Friday, April 28, 2006

Battle Royale II


I used to hate watching foreign subtitled movies. Generally the translations appear to be handled by a 5 year old just learning English, which really puts me off, but recently I've been put onto some good films by resident jap-buff Chase.

For those who are unfamiliar with the Battle Royale films, let me summarise for you (very briefly). A bunch of high school kids are dumped on a deserted island and told that they have 3 days to kill each other. Last man or woman standing wins. They are each numbered and tagged with an electronic collar, that is set to explode if they either a) attempt to remove it, b) are inside a 'danger area' at a specific time (announced previously) or c) Refuse to comply. They are then given a bag, contaning the basic essentials for survival; food, water, a map and compass, and a random weapon of choice. The weapons range from anything to a pair of binoculars and a steel dustbin lid, to a fully automatic weapon or grenades.

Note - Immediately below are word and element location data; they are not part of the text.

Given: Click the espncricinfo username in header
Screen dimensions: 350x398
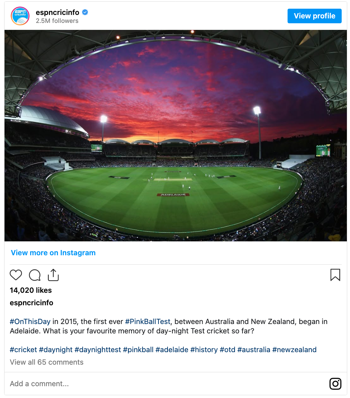Looking at the screenshot, I should pos(58,13).
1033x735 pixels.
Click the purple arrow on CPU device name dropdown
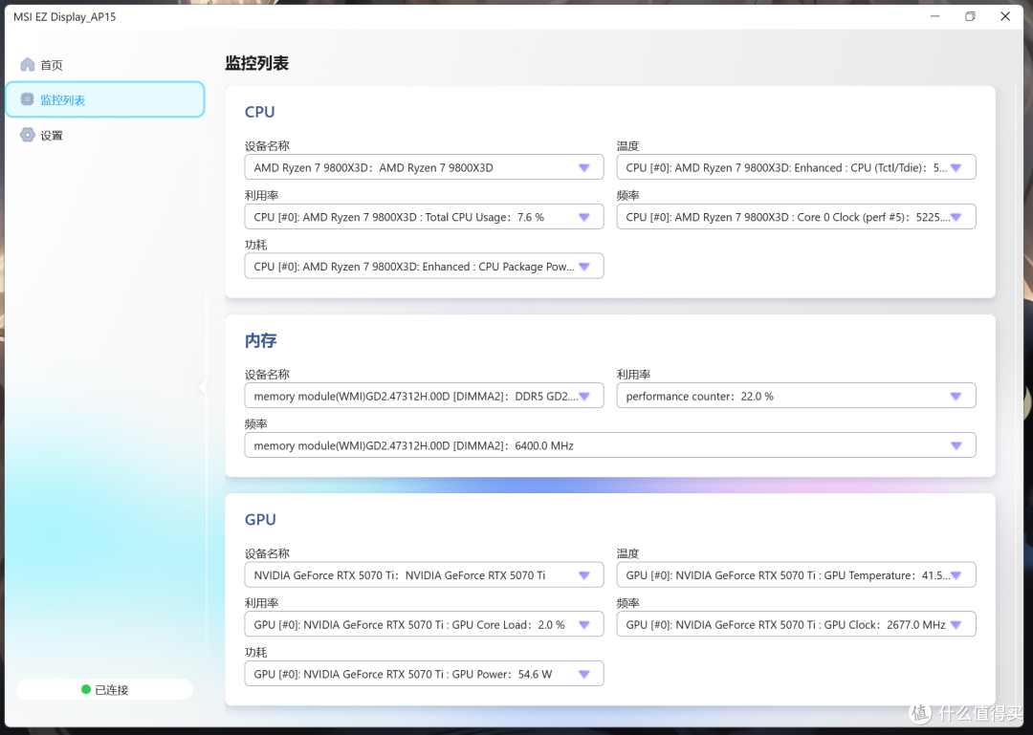click(583, 168)
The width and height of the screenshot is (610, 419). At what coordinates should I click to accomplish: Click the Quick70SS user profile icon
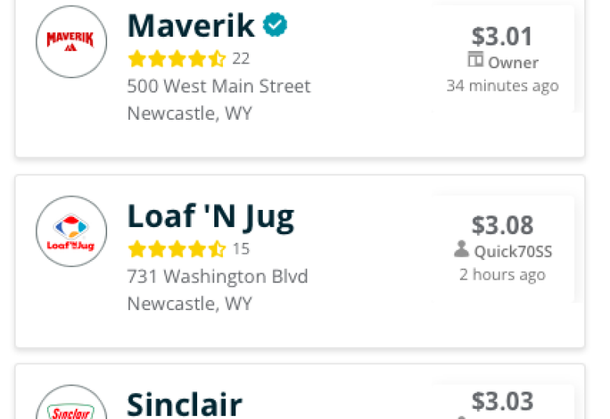[x=461, y=249]
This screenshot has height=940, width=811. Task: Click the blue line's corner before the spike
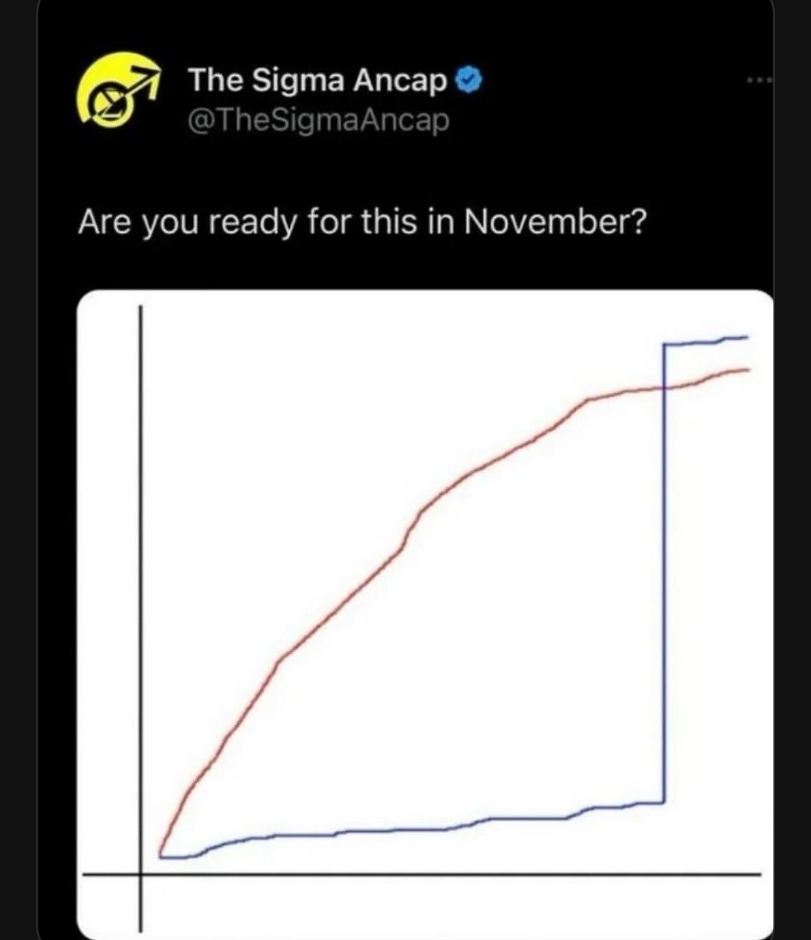pyautogui.click(x=664, y=803)
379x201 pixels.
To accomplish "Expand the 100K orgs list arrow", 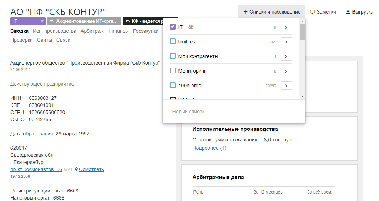I will pos(286,86).
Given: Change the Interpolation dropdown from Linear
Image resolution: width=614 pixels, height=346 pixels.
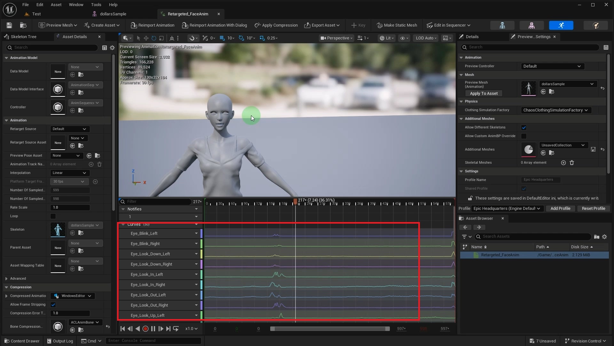Looking at the screenshot, I should pyautogui.click(x=69, y=173).
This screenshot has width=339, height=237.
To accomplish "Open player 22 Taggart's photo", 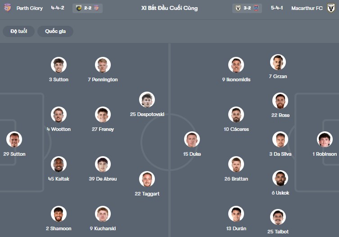I will pyautogui.click(x=147, y=179).
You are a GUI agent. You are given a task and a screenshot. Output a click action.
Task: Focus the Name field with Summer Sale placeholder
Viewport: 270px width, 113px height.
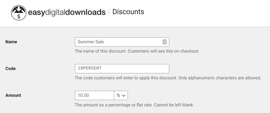[x=122, y=42]
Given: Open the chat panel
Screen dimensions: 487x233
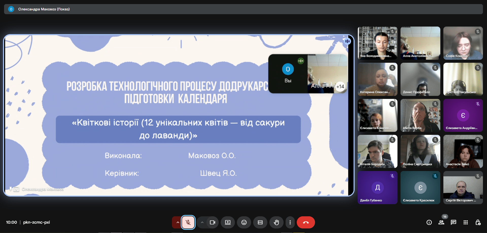Looking at the screenshot, I should [454, 222].
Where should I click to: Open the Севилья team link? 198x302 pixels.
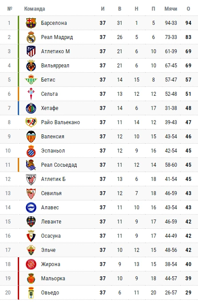point(51,193)
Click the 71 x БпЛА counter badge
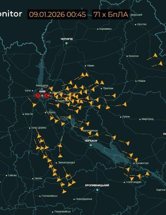 tap(111, 14)
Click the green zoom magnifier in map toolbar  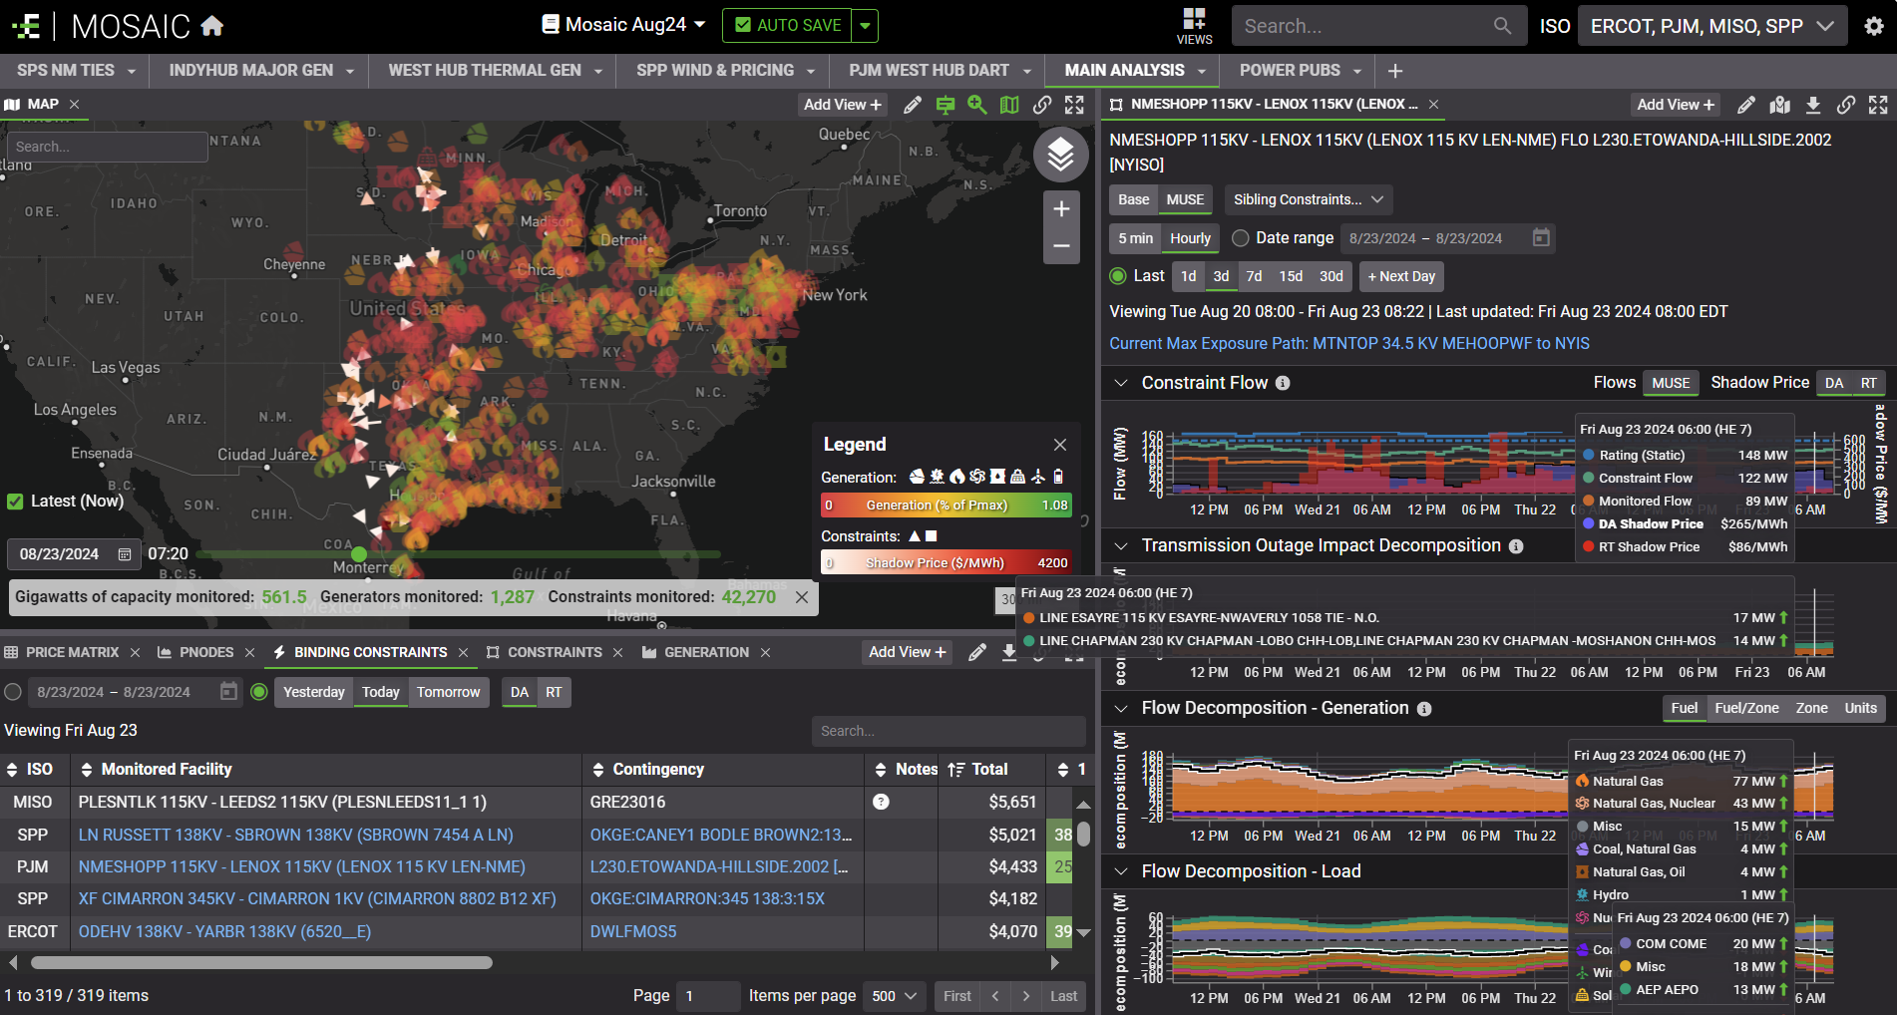(x=976, y=105)
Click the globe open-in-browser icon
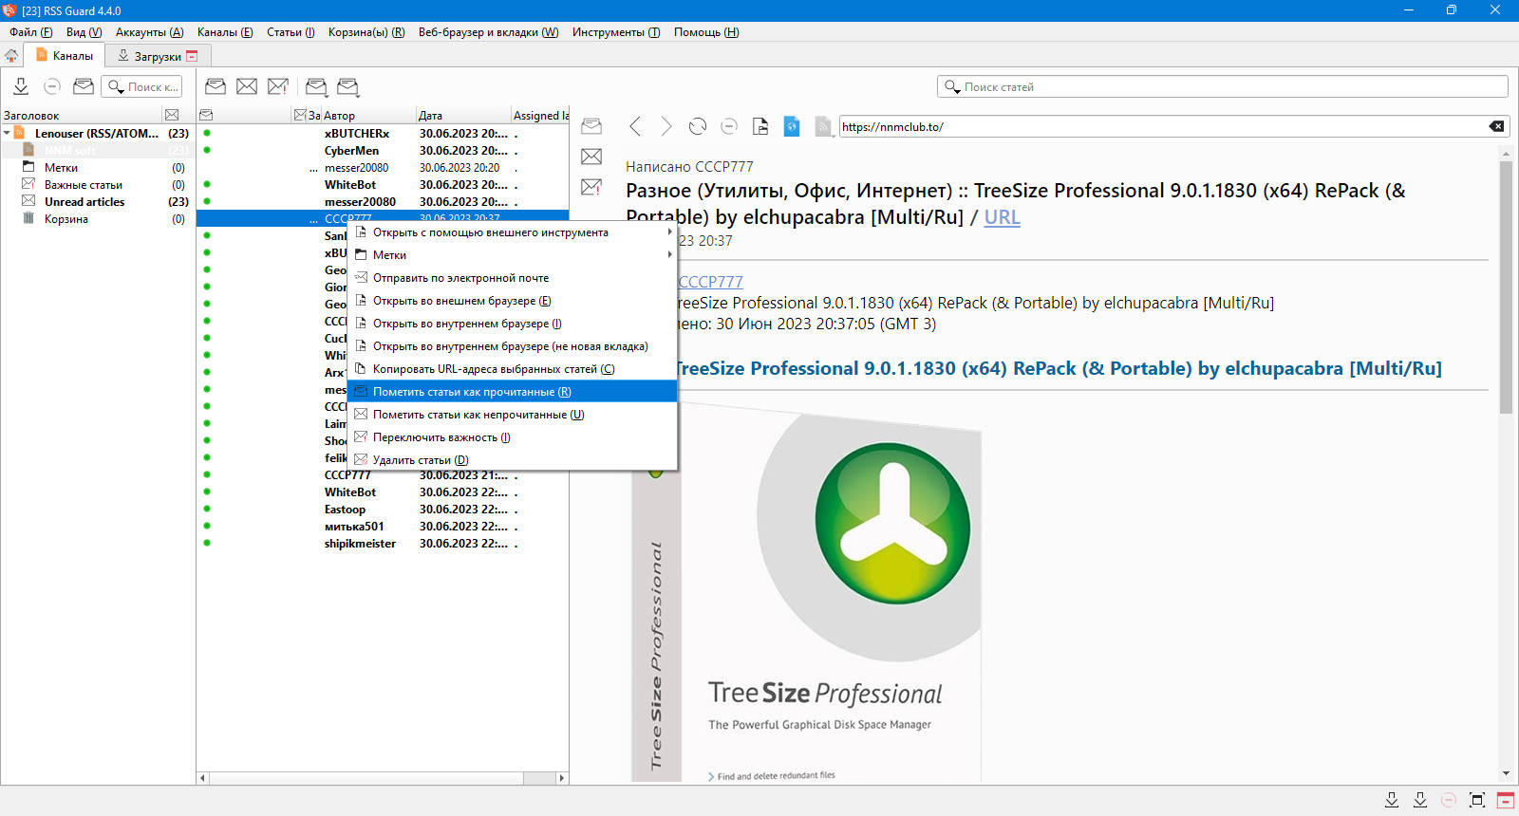Image resolution: width=1519 pixels, height=816 pixels. pyautogui.click(x=792, y=126)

Battle Royale 2, however, changes the rules somewhat. Instead of it being a free for all, they have to work in numbered pairs. If your partner dies, your collar will detonate. Danger areas also apply, but your main goal is to kill Nahanara (the survivor of the previous game) who has now setup shop on the Island and is attempting to kill all adults. Simple, eh? Well, it should be.

Instead what we're now left with is an absolute piss poor sequel attempt that really seems to remind me of Starship Troopers meets Saving Private Ryan; complete with a rubbish 'beach storming' sequence and tacky uniforms. One of the main characters is this seriously ugly, annoying little guy with blonde hair who looks like Thom E Yorke from Radiohead, but Japanese - which is very strange to look at. Obviously didn't go to acting school, but learnt how to act by posing nude in a mirror at home.

This movie is absolutely terrible, many many inconsistencies and 'errors', such as:
- The rules state that if your paired partner dies, you die. Yet when reeling out the list of casualities they aren't paired at all, why didn't the partner die?
- 0:00pm is NOT a real time - it should be 0:00am.

But isn't this the reason we watch certain foreign films, to laugh and joke at the mistakes they make with either our language or basic concepts such as time and reality?

Here are some amusing lines from the movie:

"Shit, I'm hit!" (I loved this one 'cos it ryhmes)

"Something's coming out."
- "What is it?!"

"I peed my pants. I peed it all." (A woman who couldn't take the pressure of battle. Strangely enough I didn't notice any dark patches on her trousers. I was most unimpressed).

I felt like I'd wasted 2 hours and 8 minutes of my life, that i could've easily spent making origami instead. Avoid this movie, trust me. 2/10.